В XX веке отвержение западной цивилизации усилилось. Конечно, во многом это связано со все возрастающим многословием жертв западного колониализма и со все увеличивающейся степенью свободы, с которой они могут выражать свои мнения в эпоху «отступления империализма». Однако для устойчивости западной цивилизации гораздо большее значение имеет утрата самообладания изнутри — рухнувшая уверенность в превосходстве Запада. Критика изнутри не сводится только к высказываниям интеллектуального авангарда или привычно циничного левого края цивилизации. Хотя в большинстве популярных средств информации до второй половины XX века преобладало «здоровое империалистическое чувство», популистская кампания за революционные изменения, ведущаяся и слева и справа, отражала глубокую обеспокоенность недостатками цивилизации. И многие средства массовой информации оказались доступны для некоторых прогрессивных мыслителей с их разочарованием.
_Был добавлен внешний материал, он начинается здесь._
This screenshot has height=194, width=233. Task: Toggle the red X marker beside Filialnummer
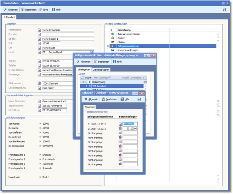coord(39,83)
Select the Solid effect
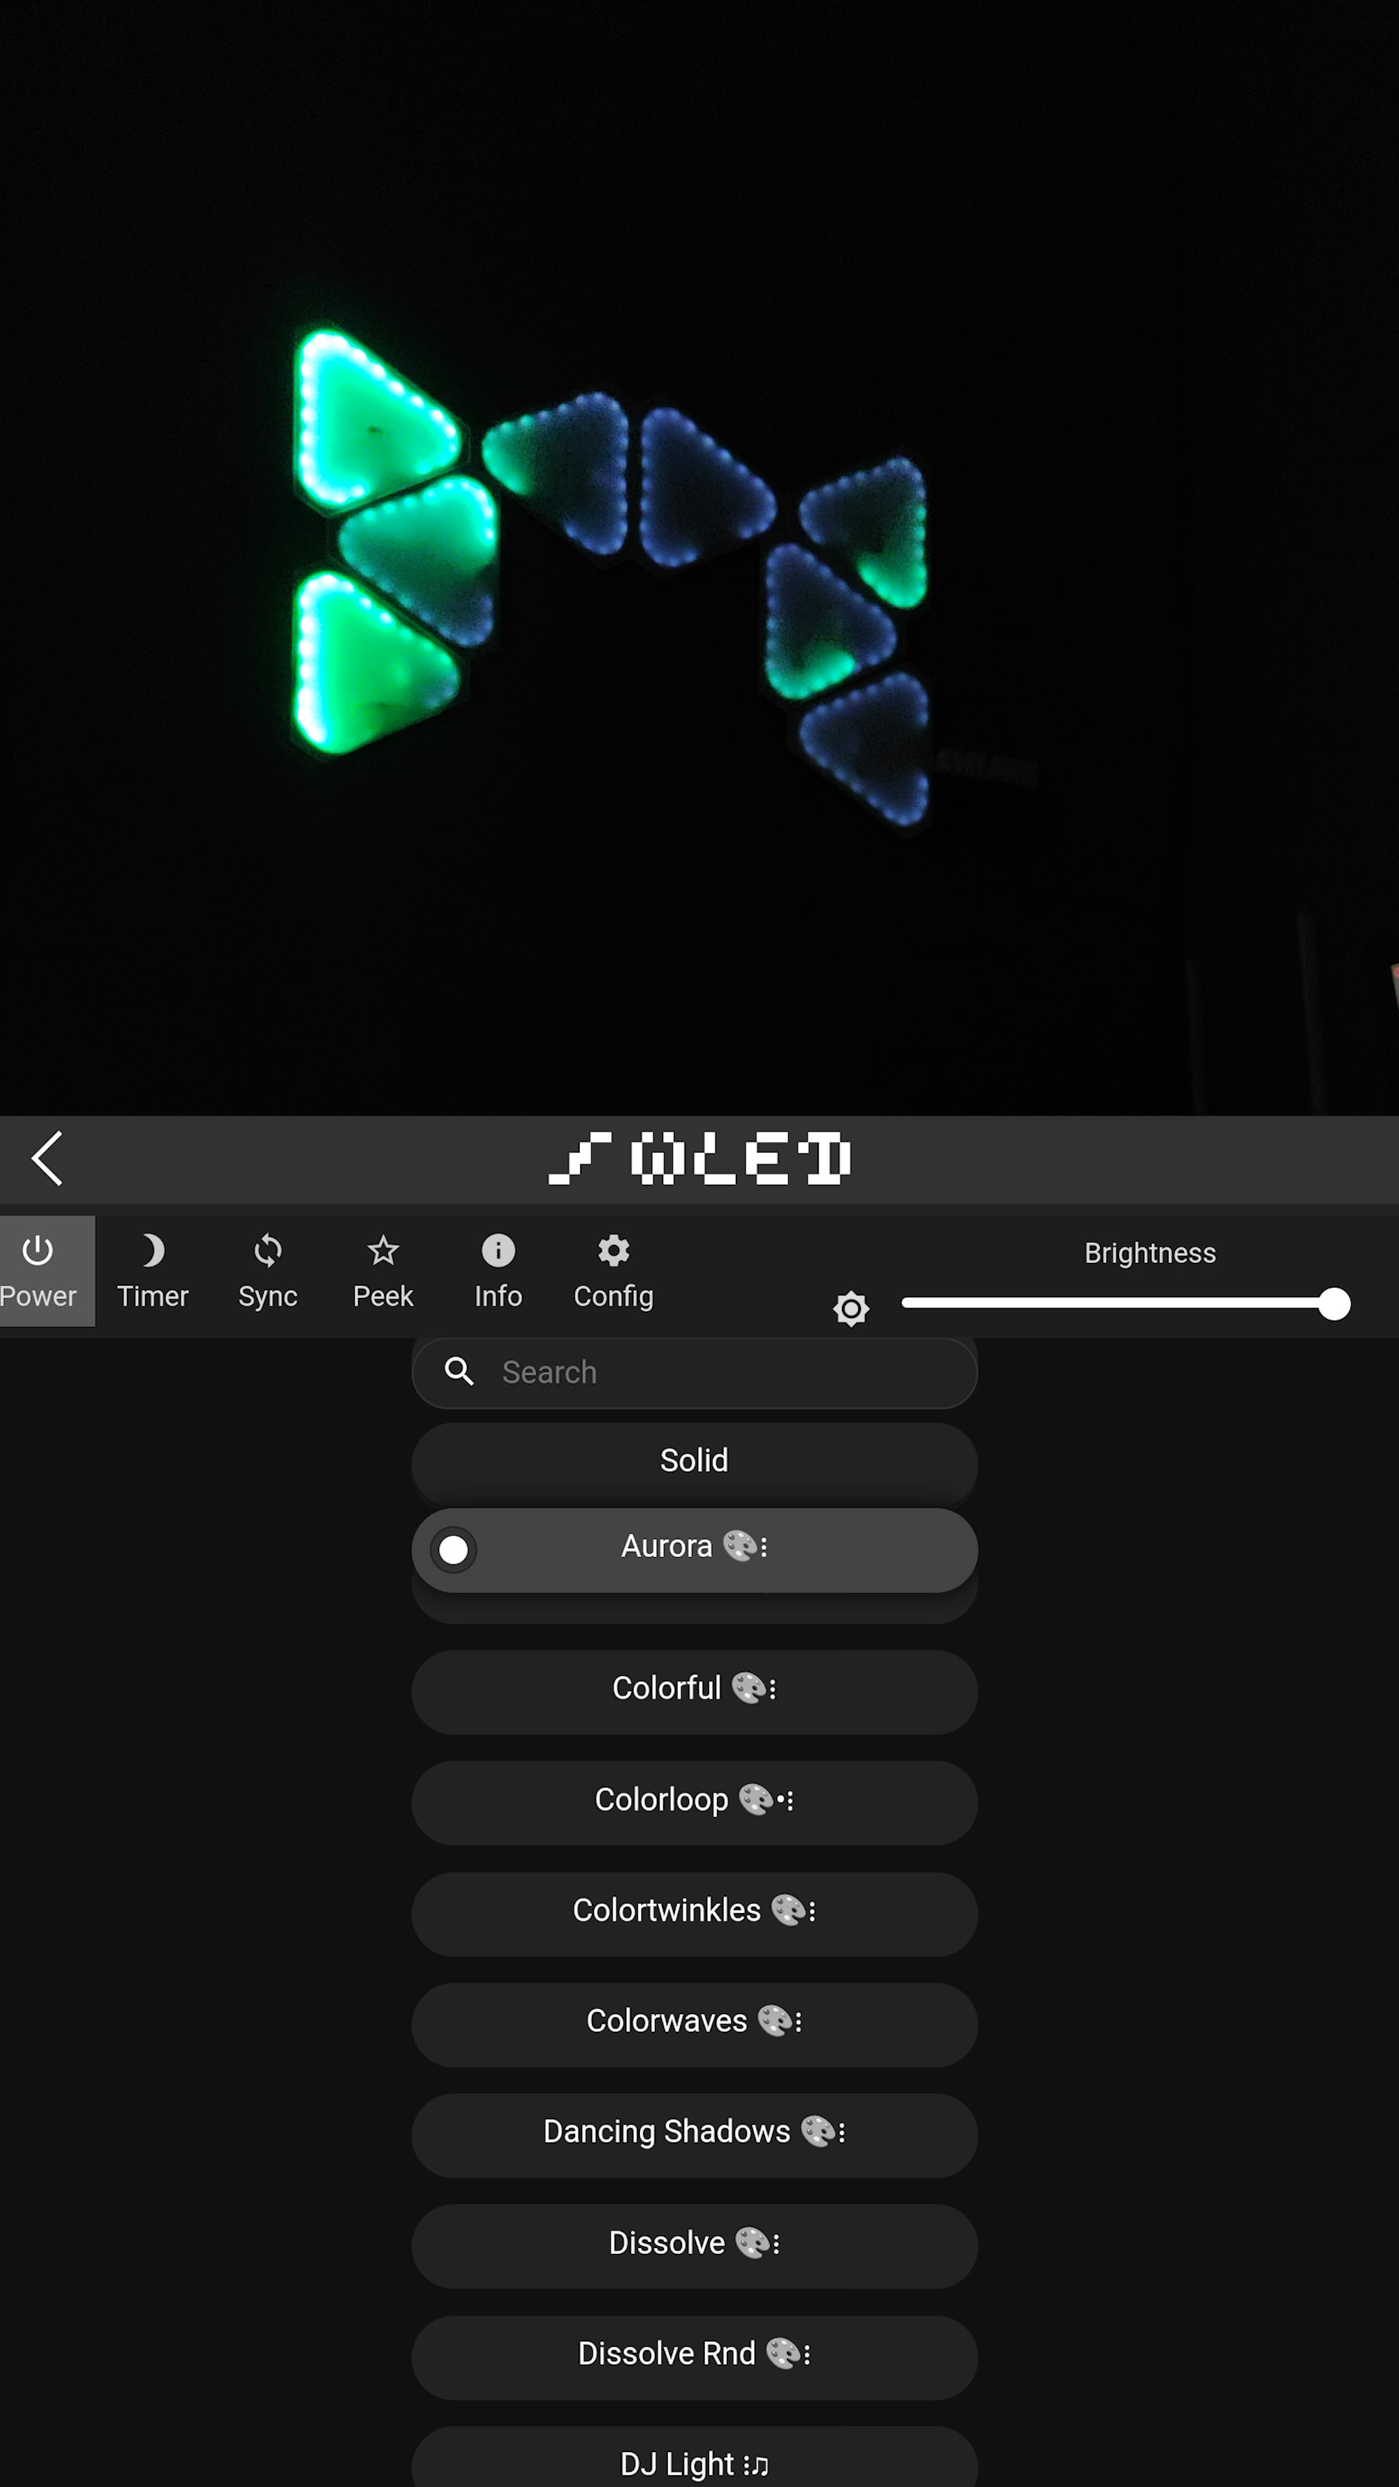 (694, 1461)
Вероятно, самыми важными из таких информационных средств были комиксы — единственный подлинно новый жанр, порожденный столетием. Признанным мастером этого жанра был Эрже[1164], чьи книги расходились очень широко: он самый переводимый писатель столетия. Хотя его часто обвиняли в сочувствии империализму и даже фашизму, на самом деле он всегда был на стороне слабых против сильных. В книгу, которая мне нравится больше других — Le Lotus bleu[1165], основанную на событиях 1931 года в Маньчжурии, он включил небольшой рассказ; действие рассказа происходит в Шанхае; его герой — самодовольный колонизатор, который болтает о «notre belle civilization occidentale»[1166] и при этом избивает «грязного китаезу».